As I've mentioned in previous
posts, Kevin and I are huge fans of Thai food, and, while I have been attempting to expand my culinary expertise in the foreign realm, there are some foods in this realm that I can't quite get right yet. While I achieved a fantastic
Pad Thai finally, I have had quite a difficult time getting my curries right. I am not sure if it is the fact that I do not use fish sauce in them, or if somethign else is lacking, but my sauces just don't tend to have the depth that a good Thai curry should have.
About a month ago, Kevin and I realized we had been told by numerous people about a good Thai restaurant here in Pittsburgh (Hello, Oxymoron), called
The Smiling Banana Leaf. First of all, I love the name of this restaurant. It actually makes me smile every time I say or hear it. So we went. And it was delicious.
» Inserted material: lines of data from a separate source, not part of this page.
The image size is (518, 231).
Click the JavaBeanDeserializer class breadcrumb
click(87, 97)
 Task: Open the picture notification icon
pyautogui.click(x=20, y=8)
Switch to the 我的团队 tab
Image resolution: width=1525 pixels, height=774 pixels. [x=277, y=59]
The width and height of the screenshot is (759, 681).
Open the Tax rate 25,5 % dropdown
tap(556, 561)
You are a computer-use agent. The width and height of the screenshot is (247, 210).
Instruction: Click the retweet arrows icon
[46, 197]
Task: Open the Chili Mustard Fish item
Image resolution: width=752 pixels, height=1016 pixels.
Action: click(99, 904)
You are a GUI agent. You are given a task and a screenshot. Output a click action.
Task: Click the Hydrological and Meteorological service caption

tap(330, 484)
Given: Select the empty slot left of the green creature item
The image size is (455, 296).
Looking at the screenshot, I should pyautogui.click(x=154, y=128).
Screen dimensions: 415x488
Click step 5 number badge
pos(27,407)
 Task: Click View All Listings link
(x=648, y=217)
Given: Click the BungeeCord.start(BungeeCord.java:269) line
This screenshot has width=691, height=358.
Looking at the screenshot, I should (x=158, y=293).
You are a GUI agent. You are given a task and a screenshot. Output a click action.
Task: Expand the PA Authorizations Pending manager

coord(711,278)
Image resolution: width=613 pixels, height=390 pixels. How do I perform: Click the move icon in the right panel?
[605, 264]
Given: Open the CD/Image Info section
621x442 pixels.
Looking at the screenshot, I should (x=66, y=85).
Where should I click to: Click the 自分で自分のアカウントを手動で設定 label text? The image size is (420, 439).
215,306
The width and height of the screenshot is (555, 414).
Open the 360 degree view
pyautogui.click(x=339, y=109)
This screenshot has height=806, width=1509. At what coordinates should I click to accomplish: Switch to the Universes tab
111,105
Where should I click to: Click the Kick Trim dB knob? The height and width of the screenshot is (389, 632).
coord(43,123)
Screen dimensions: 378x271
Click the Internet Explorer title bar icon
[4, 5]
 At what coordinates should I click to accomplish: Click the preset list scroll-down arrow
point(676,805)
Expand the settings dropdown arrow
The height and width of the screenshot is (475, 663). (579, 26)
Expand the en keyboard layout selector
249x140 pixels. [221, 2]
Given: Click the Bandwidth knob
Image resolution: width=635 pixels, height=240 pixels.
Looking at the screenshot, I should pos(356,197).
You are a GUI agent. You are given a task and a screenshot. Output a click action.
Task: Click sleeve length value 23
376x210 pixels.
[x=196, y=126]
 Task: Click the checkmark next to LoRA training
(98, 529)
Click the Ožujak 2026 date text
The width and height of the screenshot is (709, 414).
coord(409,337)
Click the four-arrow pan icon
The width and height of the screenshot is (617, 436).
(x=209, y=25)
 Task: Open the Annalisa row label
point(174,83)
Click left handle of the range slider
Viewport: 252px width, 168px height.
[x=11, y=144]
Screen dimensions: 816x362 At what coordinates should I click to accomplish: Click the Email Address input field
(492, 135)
As many places are in Pennsylvania (the capitol of making it hard to buy liquor of any sort), it was a BYOB. I am actually starting to like this concept though - it means I can bring a decent bottle of wine and not pay more than double for it at the restaurant. So I stuck a bottle of Sauvignon Blanc in my purse, and off we went one Friday night. The Smiling Banana Leaf is on a corner in the East Liberty area, and quite small. We walked in and were barely able to fit in the door near the hostess stand whiel we waited for a table. The dozen or so tables were packed with people, and steaming plates of food came out of the small kitchen and past us as we waited, unpatiently. Fortunately, we did not have to wait long. About 10 minutes after walking in the door, we were seated, and our wine was opened and poured for us (not even a corkage fee!). After skimming the menu, I quickly decided what I wanted - my go-to Thai dish of green curry with tofu. I also LOVE spring rolls (the fried ones), so ordered those as well. Kevin, as usual, took a bit more time to decide, and then wanted to switch some things up. The poor waitress did not speak a lot of English, and was quickly confused by Kevin's questions. Ultimately, he ordered the pumpkin curry, as well as his own spring rolls (the raw ones). The spring rolls were good - not the best I have ever had, but certainly good. In true Kevin fashion, our table was adorned with multiple types of sauces, and I really enjoyed their peanut dipping sauce. Our entrees came out, and we dug in. The only complaint I really had was that I had asked for a spice level of 3 (Kevin had asked for 7), and mine was spicier than his, but that did not stop me from basking in delight of that green curry sauce, with all its depth and flavor. Vegetables like bell pepper, broccoli, and green beans floated in the broth, and there was a LOTof tofu in there as well, which is always appreciated and not always found. Kevin enjoyed his pumpkin curry with chicken, which was sweeter than the green, and had the flavor more like a red curry. The vegetables in his included carrots, peas, and onions.
And it was delicious.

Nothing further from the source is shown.